→ Textauszug

····················

Es handelt sich hierbei nach dem Wegfall der Familiensachen und der Verfahren nach § 43 des Wohnungseigentumsgesetzes a.F. hauptsächlich um Verfahren nach dem Gesetz über das gerichtliche Verfahren in Landwirtschaftssachen (siehe Rdn 138).
Rz. 134
Der Ausschlusstatbestand des Abs. 2 gilt ausschließlich für die Fälle der Nr. 3, nicht auch für die Fälle der Nr. 1 und 2.
Rz. 135
Abs. 2 gilt auch für die einstweiligen Anordnungsverfahren in streitigen Verfahren, soweit sie als Hauptsache ein Verfahren der freiwilligen Gerichtsbarkeit wären. Auch dort löst die bloße Antragstellung bereits die volle 1,3-Verfahrensgebühr aus.
Rz. 136
Ergeht dagegen eine einstweilige Anordnung von Amts wegen, handelt es sich um eine eigene Angelegenheit, wie die Neufassung der Nr. 17 Nr. 4 jetzt klar stellt. Prüft der Anwalt diese nur und veranlasst nichts Weiteres, bleibt es bei der Ermäßigung nach Nr. 1 auf eine 0,8-Verfahrensgebühr. Auf Nr. 3 kommt es in diesem Fall nicht an. Auch Anm. Abs. 2 kann in diesem Fall die Ermäßigung nicht verhindern.

····················

→ Daten

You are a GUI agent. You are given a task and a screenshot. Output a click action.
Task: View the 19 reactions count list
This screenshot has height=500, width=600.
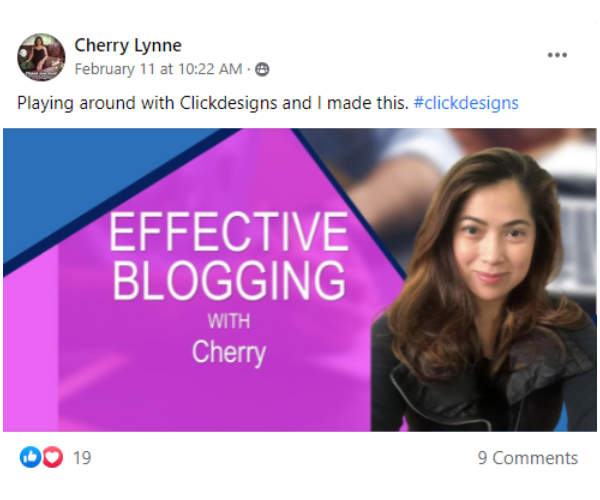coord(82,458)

····················

→ Aufgabenstellung
Beantworten Sie anhand des Textauszugs zu den Verfahrensgebühren die folgenden Fragen.
1. Für welche Fälle gilt der Ausschlusstatbestand des Abs. 2 ausschließlich?
2. Welche Gebühr löst die bloße Antragstellung in den einstweiligen Anordnungsverfahren aus, für die Abs. 2 gilt?
3. Auf welche Verfahrensgebühr ermäßigt sich die Gebühr, wenn der Anwalt eine von Amts wegen ergangene einstweilige Anordnung nur prüft und nichts Weiteres veranlasst?

→ Die Antwort
1. Er gilt ausschließlich für die Fälle der Nr. 3.
2. Sie löst bereits die volle 1,3-Verfahrensgebühr aus.
3. Sie ermäßigt sich nach Nr. 1 auf eine 0,8-Verfahrensgebühr.